Why wouldn’t an early seed AI reason about the ways that it’s decision theory makes it exploitable, or the ways it’s decision theory which it bars it from cooperation with distant superintelligence (just as the the researchers at SI were doing), find the best solution to those problems, and then modify the decision theory?
I think that decision theory is probably more like values than empirical beliefs, in that there’s no reason to think that sufficiently intelligent beings will converge to the same decision theory. E.g. I think CDT agents self-modify into having a decision theory that is not the same as what EDT agents self-modify into.
(Of course, like with values, it might be the case that you can make AIs that are “decision-theoretically corrigible”: these AIs should try to not take actions that rely on decision theories that humans might not endorse on reflection, and they should try to help humans sort out their decision theory problems. I don’t have an opinion on whether this strategy is more or less promising for decision theories than for values.)
(Aside from decision theory and values, the main important thing that I think might be “subjective” is something like your choice over the universal prior.)

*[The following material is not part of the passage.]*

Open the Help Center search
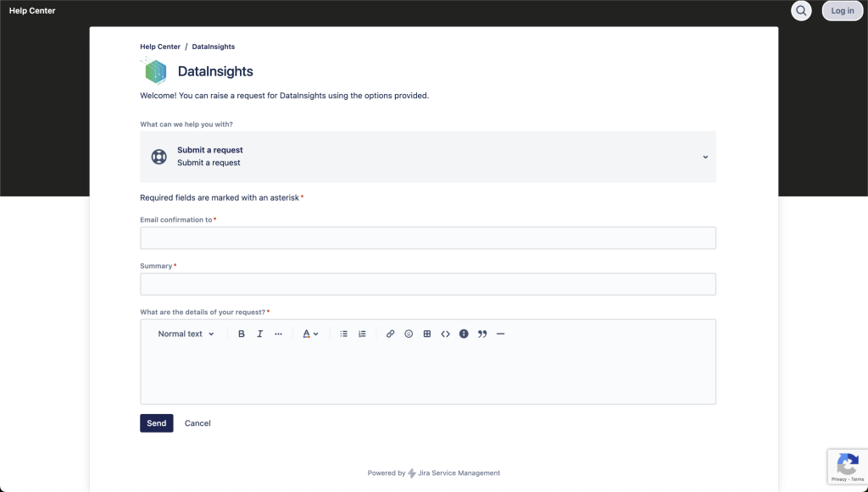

I think this is extremely unlikely and I am honestly very confused what you could possibly mean here. Are you saying that there is no sense in which greater intelligence reliably causes you to cooperate with copies of yourself in the prisoner’s dilemma?
(And on the meta level, people saying stuff like this makes me think that I would really still like more research into decision-theory, because I think there are strong arguments in the space that could be cleaned up and formalized, and it evidently matters quite a bit because it causes people to make really weird and to-me-wrong-seeming predictions about the future)
CDT agents will totally self modify into agents that cooperate in twin prisoners dilemma, but my understanding is that the thing it self modifies into (called “son of CDT”) behaves differently than e.g. the thing EDT agents self modify into.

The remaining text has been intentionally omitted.